Crisis can spur momentous change. Here are 5 core actions for gender equality that UNICEF is calling for and practicing in the COVID-19 response:
Care for caregivers
Together, we must provide adequate support, including childcare, health services, and other social support and protections for vital frontline responders, most of whom are women. Their roles are frequently overlooked and underpaid. We need to support them and keep them safe.
Since women and girls often take the caregiving lead at home, let’s un-stereotype roles. At home all caregivers can share new responsibilities as “teachers”, fairly distribute chores and support boys to lead in quality caregiving of younger siblings.
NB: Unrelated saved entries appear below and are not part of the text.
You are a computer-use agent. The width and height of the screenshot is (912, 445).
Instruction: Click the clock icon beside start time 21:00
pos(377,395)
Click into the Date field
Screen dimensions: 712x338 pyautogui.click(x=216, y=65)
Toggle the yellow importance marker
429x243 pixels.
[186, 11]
Public and private employers must also champion family-friendly policies to protect employees, reduce stress, and support improved child and family well-being. We are lucky to work for UNICEF, which already has these policies in place. As a mother of two young sons, I know I am very fortunate to have this support, but also believe this should be the norm, not the exception, for all families wherever they work.
Prepare for increases in gender-based violence (GBV)
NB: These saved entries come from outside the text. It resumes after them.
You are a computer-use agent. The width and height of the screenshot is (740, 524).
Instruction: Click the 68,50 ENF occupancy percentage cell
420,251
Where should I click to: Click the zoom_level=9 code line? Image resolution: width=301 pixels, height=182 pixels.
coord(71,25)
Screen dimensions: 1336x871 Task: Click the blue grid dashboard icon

GBV in all forms – including domestic violence – will increase during an emergency. All first responders need to know how to handle disclosure of GBV by women and girls they will encounter. Our GBV Pocket Guide, also an app, can help.
We can also all help amplify existing GBV hotlines and other support mechanisms in our community on our social media channels. Don’t underestimate the power of your voice to let women and adolescent girls know where they can get care.
Maintain core health and education services and systems
Evidence from past epidemics indicate that efforts to contain outbreaks often interrupt education services and divert resources from routine health services, including maternal and child health, HIV care and the clinical management of rape.
It is especially important that we prioritize education for adolescent girls
Together, we must ensure the continuity of core and quality education and health services, including through alternative delivery methods. It is especially important that we prioritize education for adolescent girls already facing significant risk of school-drop out, which could contribute to increased teenage pregnancies and sexual exploitation and abuse.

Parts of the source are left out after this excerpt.